What is stem cell therapy?
Stem cell therapy is a form of regenerative medicine developed to fix damaged cells within the body by reducing inflammation and modulating the immune system. This phenomenon makes stem cell therapy a practical treatment option for a variety of medical conditions. Stem cell therapies have been used to treat autoimmune, inflammatory, neurological, orthopedic conditions and traumatic injuries with studies performed on use for Crohn's disease, Multiple Sclerosis, Lupus, COPD, Parkinson's, ALS, Stroke recovery and more.
While stem cell therapy does not always offer a cure for these conditions, the objective is to allow the body to heal itself well enough to reduce the symptoms of the conditions for long periods. In many cases, this effect can significantly improve the quality of life for patients as well as delay disease progression.
Where do stem cells come from?
Stem cells can be obtained from various sources. These include adipose (fat tissue), umbilical cord tissue, placental tissue, umbilical cord blood, or bone marrow.

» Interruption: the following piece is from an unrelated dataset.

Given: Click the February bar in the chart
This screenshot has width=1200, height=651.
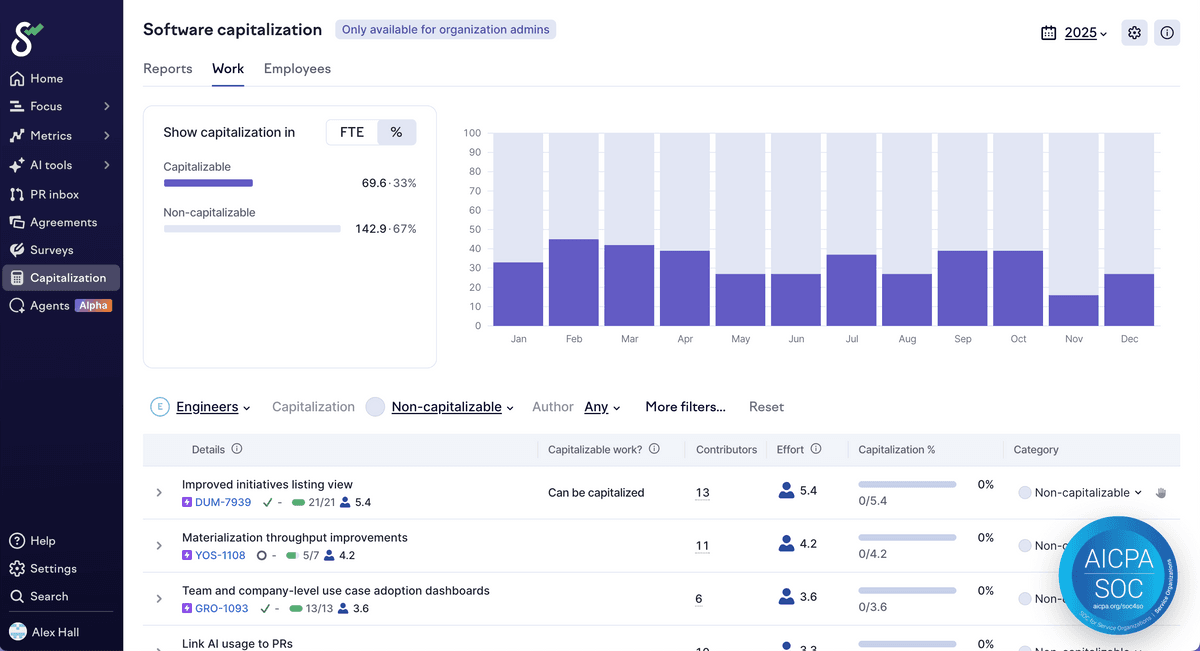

How are stem cells administered?
Stem cells can be administered in a number of ways; IV Stem Cell Therapy (Intravenous administration), Intrathecal (directly into the spinal canal), Site injections into problem areas (Knee, hips, hands, etc.).
How does stem cell therapy work?
Mesenchymal stem cells utilize their self-renewal, immunomodulatory, anti-inflammatory, signaling, and differentiation qualities to affect positive change within the body. Mesenchymal stem cells (MSCs) also have the ability to self-renew by dividing and turning into various specialized cell types present in a particular tissue or organ. Mesenchymal stem cells are adult stem cells, meaning they present no ethical problems, MSCs are not sourced from embryonic material.
Stem cells target inflammation
The therapeutic uses of stem cells as a potential treatment for a number of diseases has been greatly explored, the amount of clinical trials performed with Mesenchymal Stem Cells has increased significantly over the past few years.
Stem cells have a distinct, inherent property that attracts them to inflammation in the body. Studies have revealed that stem cells can regenerate damaged or diseased tissues, minimize inflammation and modulate the immune system promoting better health and quality of life. Mesenchymal stem cells do this by affecting tissue repair with paracrine effects (cell signaling in order to alter the behavior of existing cells) or direct cell-to-cell contact.
What are stem cells?
Stem cells are the body's raw materials-- cells from which all other cells with specific functions are produced. Mesenchymal stem cells are adult stem cells that have self-renewal, immunomodulatory, anti-inflammatory, signaling, and differentiation properties. Mesenchymal stem cells (MSCs), self renewal ability is defined by their ability to divide and become multiple specialized cell types present in a certain tissue or organ.
Mesenchymal stem cells (MSCs) can be sourced from a number of tissues including adipose tissue (fat), bone marrow, umbilical cord tissue, blood, liver, dental pulp, and skin.
MSCs are largely used in the treatment of various diseases because of their self-renewable, differentiation, anti-inflammatory, and immunomodulatory qualities. In-vitro (done in a lab setting) and in-vivo (taking place in a living organism) studies have supported the understanding mechanisms, safety, and efficacy of MSC therapy in clinical settings.
Mesenchymal stem cells have the ability to turn into new kinds of cells
A stem cell can become many different cell types in the human body. The process of stem cells maturing into new kinds of cells is called differentiation. This process is the most essential aspect of stem cell therapies, as the cells become the type of cells needed for one's body to heal.
Stem cells are also self-replicating; this ability allows the cells to multiply into identical copies of themselves. For example, if stem cells were used to treat a neurological injury, cells administered during treatment can become nerve cells, and then replicate to make significantly more nerve cells by themselves. This ability to replicate significantly increases the effectiveness of stem cell therapies over time.
How is stem cell therapy utilized?
Stem cell therapy may be able to treat orthopedic, inflammatory, autoimmune and neurological conditions, with studies performed on use for Crohn's Disease, Multiple Sclerosis, Lupus, COPD, Parkinson's, ALS, Stroke recovery and more.
Stem cells do not always offer a cure for these conditions. The premise is allowing the body to heal itself well enough to mitigate the symptoms of the conditions for extended periods. In many cases, this alone allows for a considerable increase in quality of life for patients.
Will the body reject stem cells?
Cord-tissue derived mesenchymal stem cells do not have any risk of rejection within the body. They are youthful, immune-privileged, undifferentiated cells that have no rejection in the body given that they have yet to be "claimed.".
There are no blood products associated with them either, eliminating the need for a donor match; they are universally accepted. These cells seek inflammation in the body and begin to heal the damaged tissue. Mesenchymal cord tissue-derived stem cells have been administered thousands of times at clinics worldwide without instances of rejection.